### ABOUT THIS TASK
Images in the data are to be skipped, while every line is restated exactly as written.

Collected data

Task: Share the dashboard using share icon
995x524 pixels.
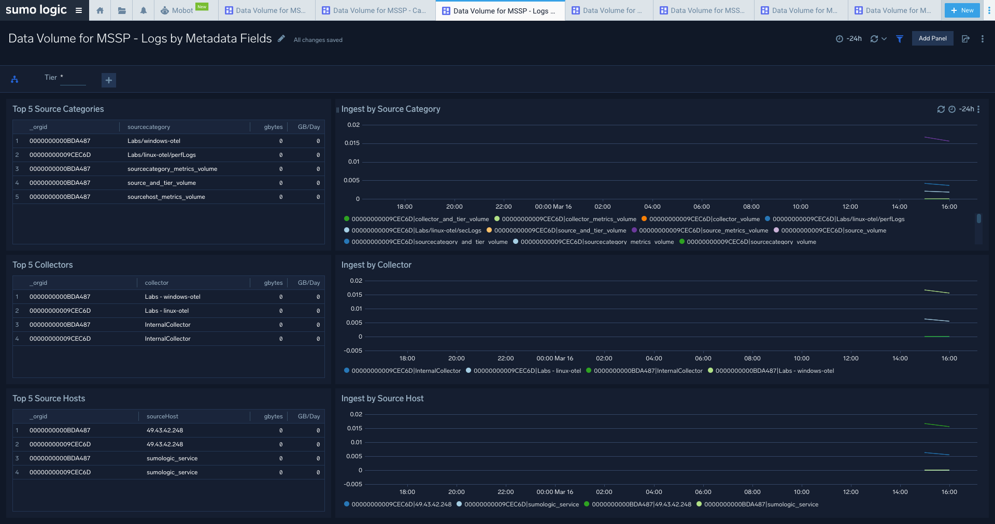Action: click(x=965, y=39)
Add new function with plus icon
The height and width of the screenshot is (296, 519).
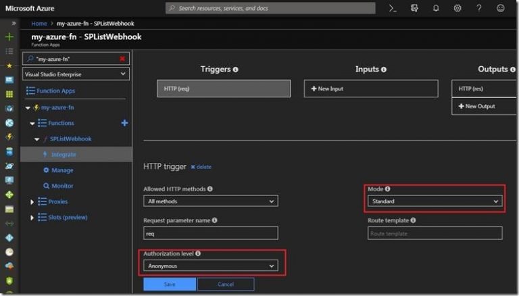click(x=124, y=123)
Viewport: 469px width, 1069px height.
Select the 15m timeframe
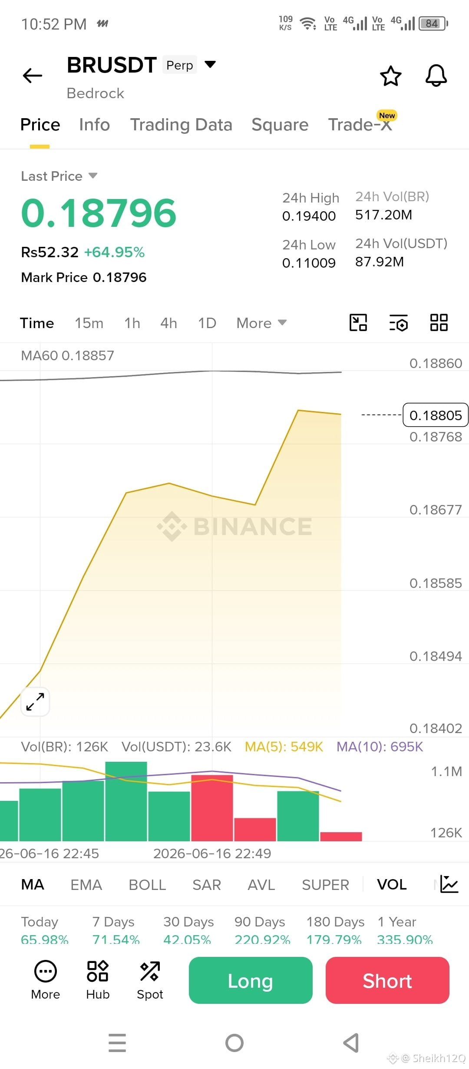pos(89,323)
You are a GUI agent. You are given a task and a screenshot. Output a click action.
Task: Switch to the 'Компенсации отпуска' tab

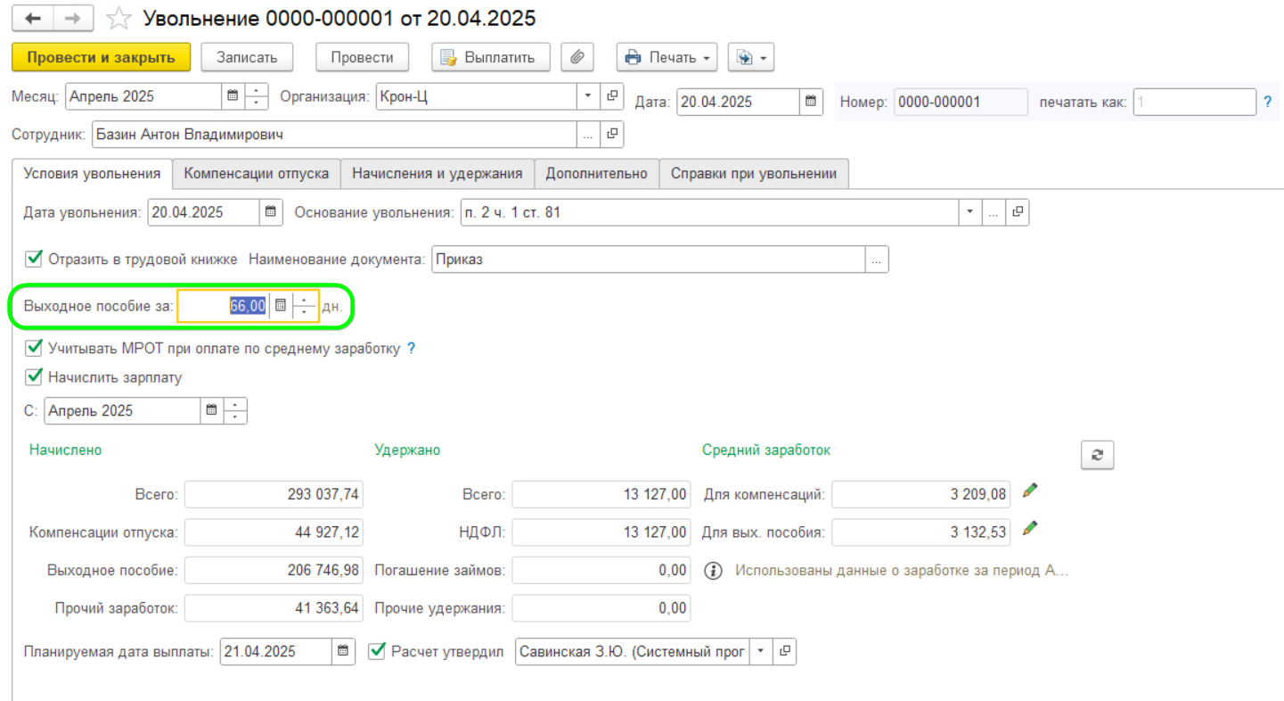coord(257,174)
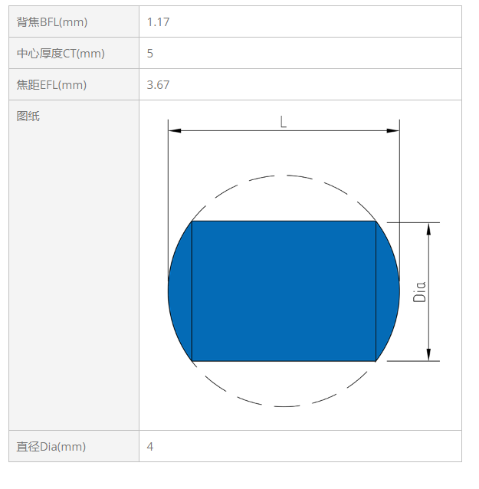479x489 pixels.
Task: Click the right curved blue lens segment
Action: 388,291
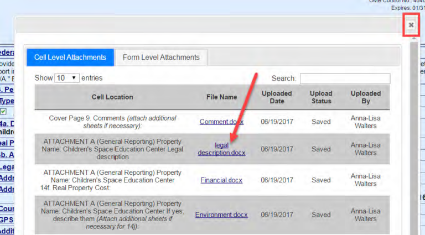The image size is (425, 235).
Task: Sort table by File Name header
Action: click(x=221, y=97)
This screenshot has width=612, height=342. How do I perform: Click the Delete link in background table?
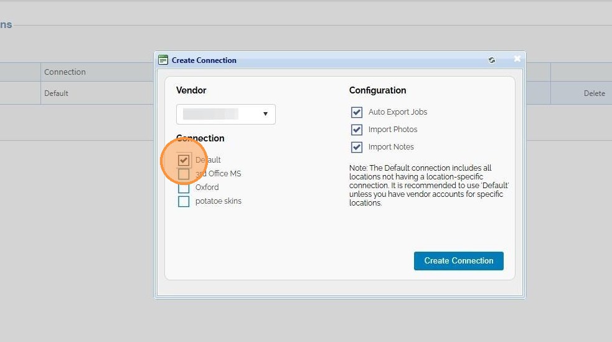click(594, 93)
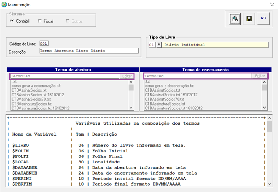Click the Termo de abertura header
The width and height of the screenshot is (278, 192).
click(73, 70)
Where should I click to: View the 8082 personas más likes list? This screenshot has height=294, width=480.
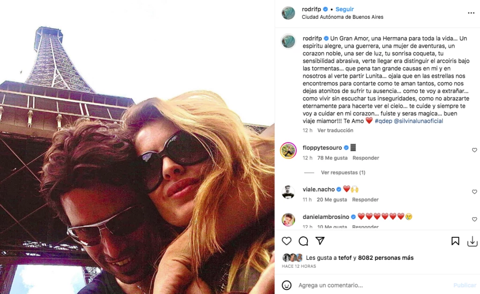(x=386, y=258)
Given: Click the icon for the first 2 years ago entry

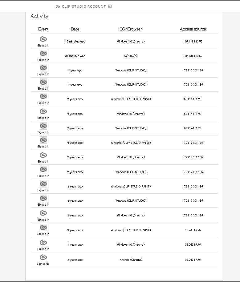Looking at the screenshot, I should [43, 96].
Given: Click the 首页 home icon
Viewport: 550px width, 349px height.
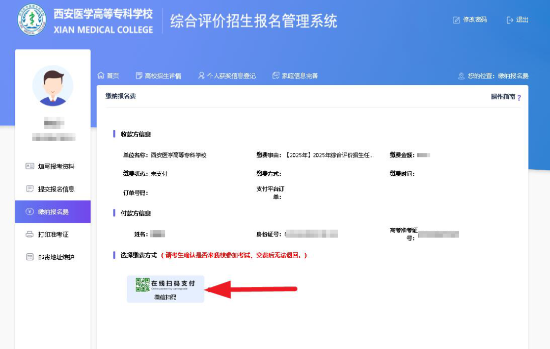Looking at the screenshot, I should click(101, 75).
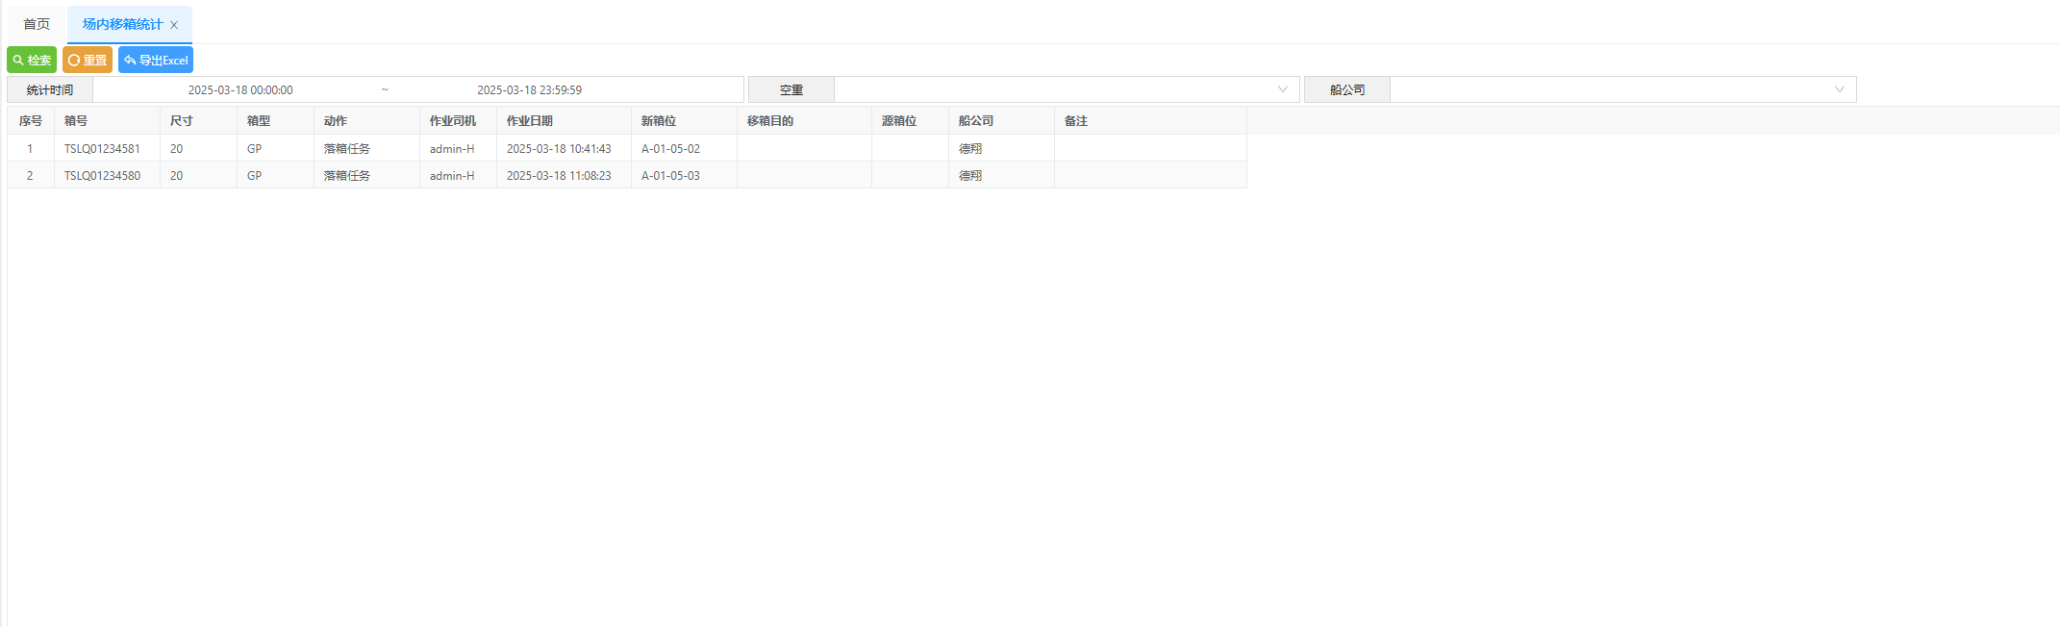2060x627 pixels.
Task: Open the 空重 dropdown arrow
Action: pyautogui.click(x=1282, y=89)
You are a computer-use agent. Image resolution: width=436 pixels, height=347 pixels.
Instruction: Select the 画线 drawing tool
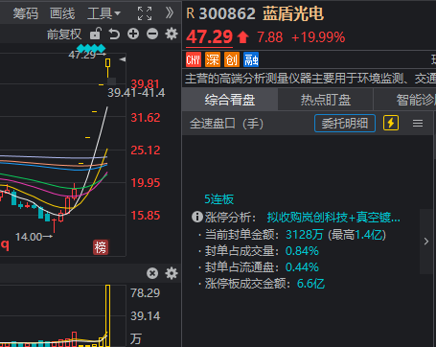tap(62, 13)
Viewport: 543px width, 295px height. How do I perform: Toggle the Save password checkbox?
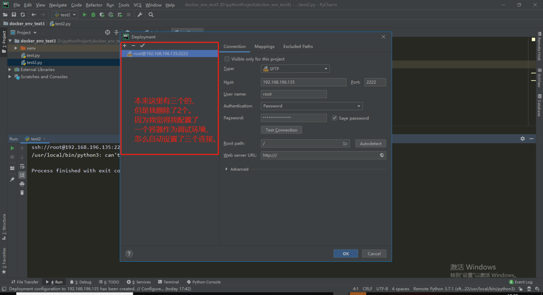coord(335,118)
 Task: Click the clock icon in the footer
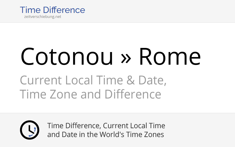pos(29,130)
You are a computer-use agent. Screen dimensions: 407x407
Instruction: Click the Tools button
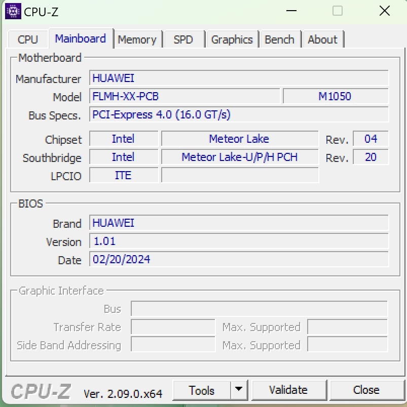pos(202,390)
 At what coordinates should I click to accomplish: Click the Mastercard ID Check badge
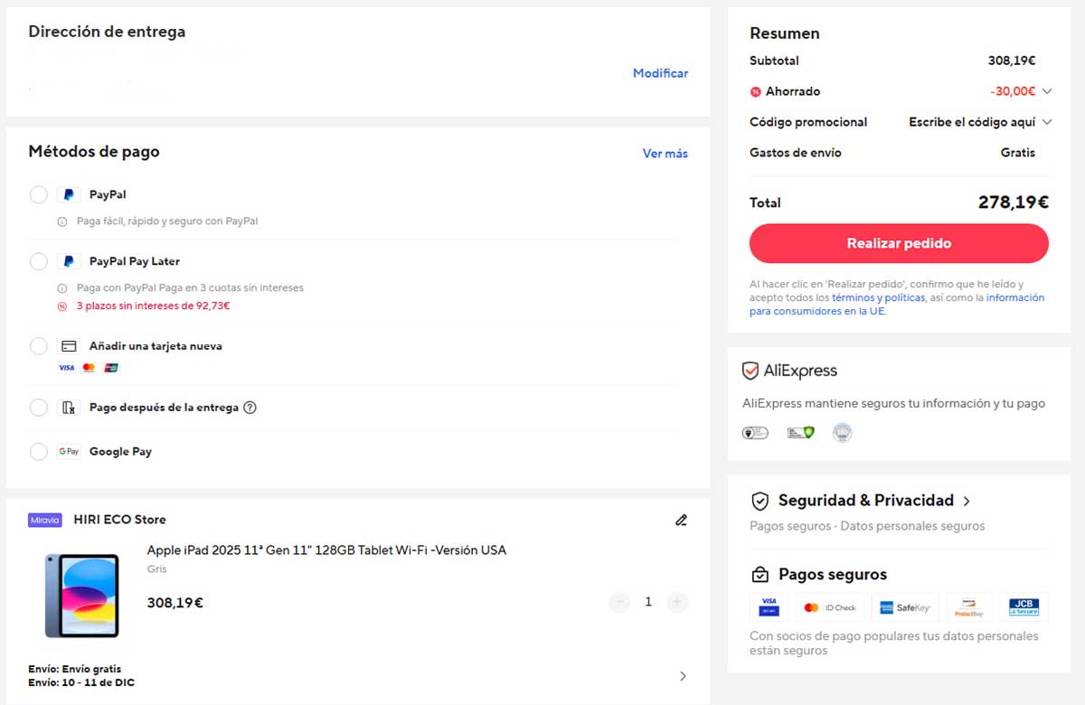(832, 606)
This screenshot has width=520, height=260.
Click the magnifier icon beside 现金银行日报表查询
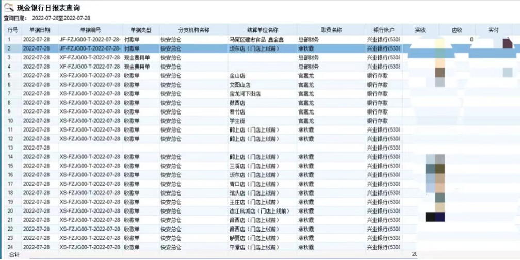(x=9, y=7)
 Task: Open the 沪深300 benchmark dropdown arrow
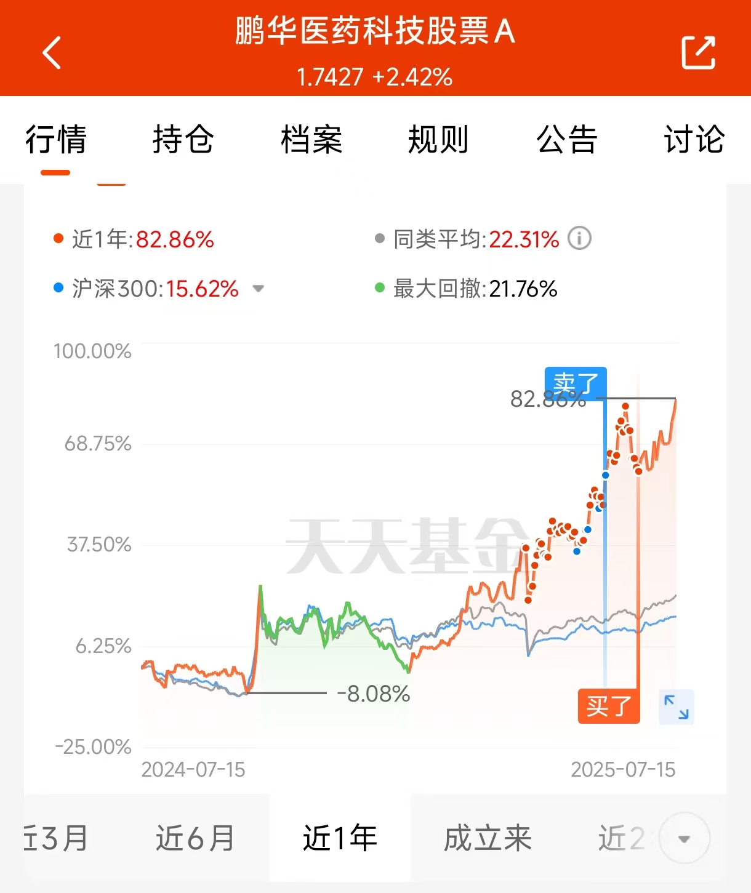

### WRITTEN RESPONSE
Task: Share the dashboard using share icon
995x524 pixels.
Action: click(x=965, y=39)
Add new function with plus icon
The height and width of the screenshot is (296, 519).
click(x=124, y=123)
Viewport: 469px width, 1069px height.
Select the 15m timeframe
pos(89,323)
You are a GUI agent. You are given a task and a screenshot. Output a click action.
Task: Switch to the 'Компенсации отпуска' tab

coord(257,174)
479x489 pixels.
Task: Click the right curved blue lens segment
Action: 388,291
The image size is (425, 235).
Task: Sort table by File Name header
Action: click(x=221, y=97)
This screenshot has width=612, height=342. How do I perform: Click the Delete link in background table?
click(594, 93)
Click the Termo de abertura header
The width and height of the screenshot is (278, 192).
click(73, 70)
Where should I click to: View the 8082 personas más likes list? This screenshot has height=294, width=480.
(x=386, y=258)
Given: Click the icon for the first 2 years ago entry

Looking at the screenshot, I should [43, 96].
Given: Click the 首页 home icon
Viewport: 550px width, 349px height.
Looking at the screenshot, I should click(101, 75).
2060x627 pixels.
Task: Open the 空重 dropdown arrow
Action: pyautogui.click(x=1282, y=89)
You are a computer-use agent. Image resolution: width=436 pixels, height=347 pixels.
Instruction: Select the 画线 drawing tool
tap(62, 13)
Viewport: 543px width, 295px height. How do I perform: Toggle the Save password checkbox?
coord(335,118)
 Task: Click the clock icon in the footer
pos(29,130)
You are a computer-use agent. Screen dimensions: 407x407
Instruction: Click the Tools button
pos(202,390)
 At what coordinates should I click to accomplish: Click the Mastercard ID Check badge
(832, 606)
This screenshot has width=520, height=260.
Click the magnifier icon beside 现金银行日报表查询
(x=9, y=7)
 Task: Open the 沪深300 benchmark dropdown arrow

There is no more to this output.